= Radom Confederation =

18th century pro-Russian confederation of Polish nobles

Radom Confederation (Konfederacja radomska, Radomo konfederacija) was a konfederacja of nobility (szlachta) in the Polish–Lithuanian Commonwealth formed in Radom on 23 June 1767 to prevent reforms and defend the Golden Liberties. It was formed by Russian envoy to Poland Nicholas Repnin and backed by the Russian Imperial Army as a response of Catholic nobility to the earlier Protestant confederations of Slutzk and Toruń, approximately 74,000 nobles declared their support for Radom Confederation.
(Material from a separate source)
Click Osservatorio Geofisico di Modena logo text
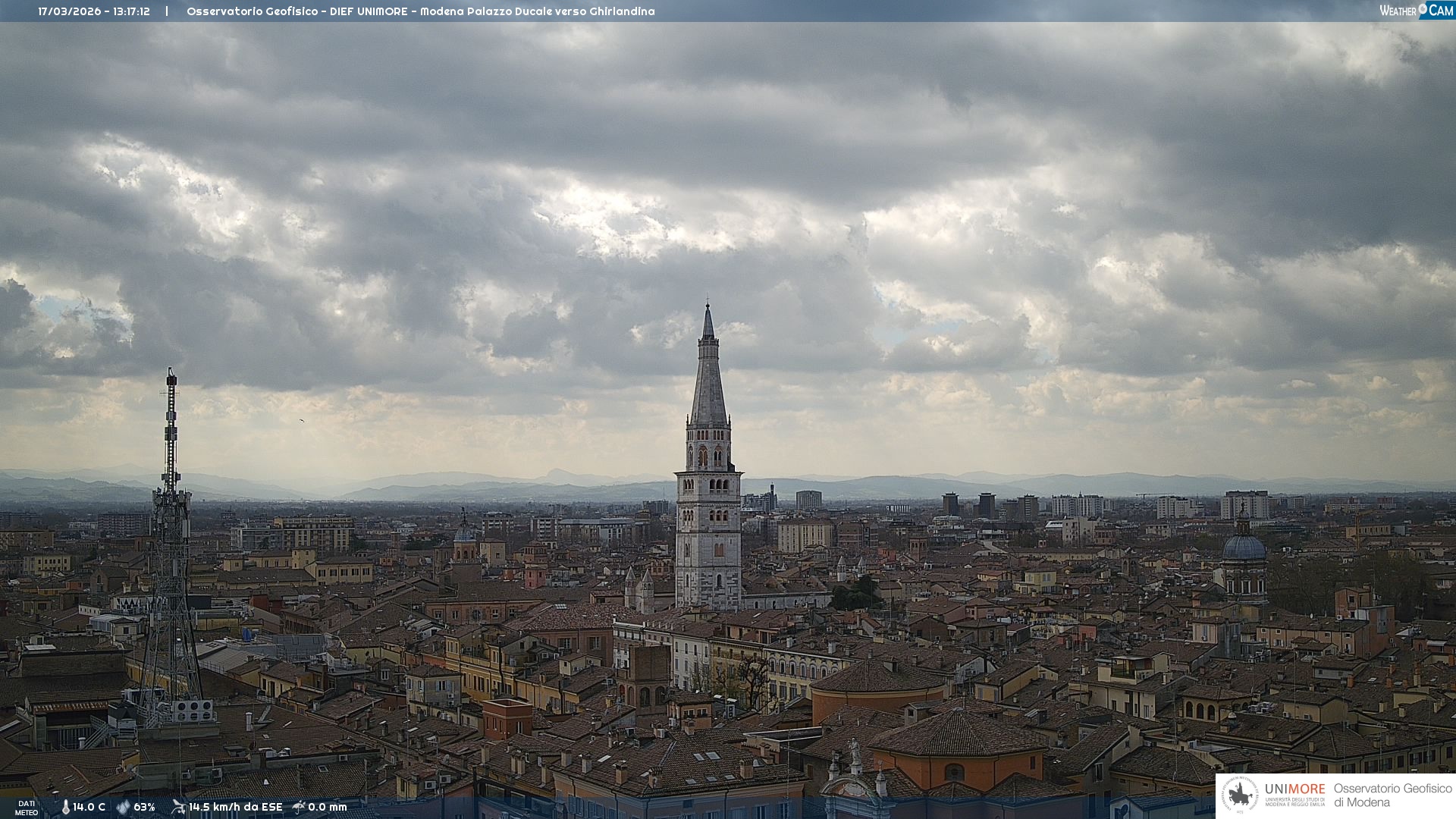1456x819 pixels. [1392, 795]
The marshal of the confederation was Karol Stanisław "Panie Kochanku" Radziwiłł, another leader was the primate of Poland, Gabriel Podoski, but in fact the real leader was Russian ambassador Nicholas Repnin, who was also responsible for forming the Protestant and Orthodox confederations. On his insistence the Confederates had to make peace with Polish king, pro-Russian Stanisław August Poniatowski, and send an envoy to the Russian tsarina, Catherine the Great, asking her to protect the freedoms of the Rzeczpospolita (Commonwealth). He stirred the internal unrest in Poland in order to increase Russian control over Poland. After the 1767 Repnin Sejm, where Repnin de facto dictated the legislation (Cardinal Laws) the Polish parliament (Sejm), Russian control over Poland became much stronger.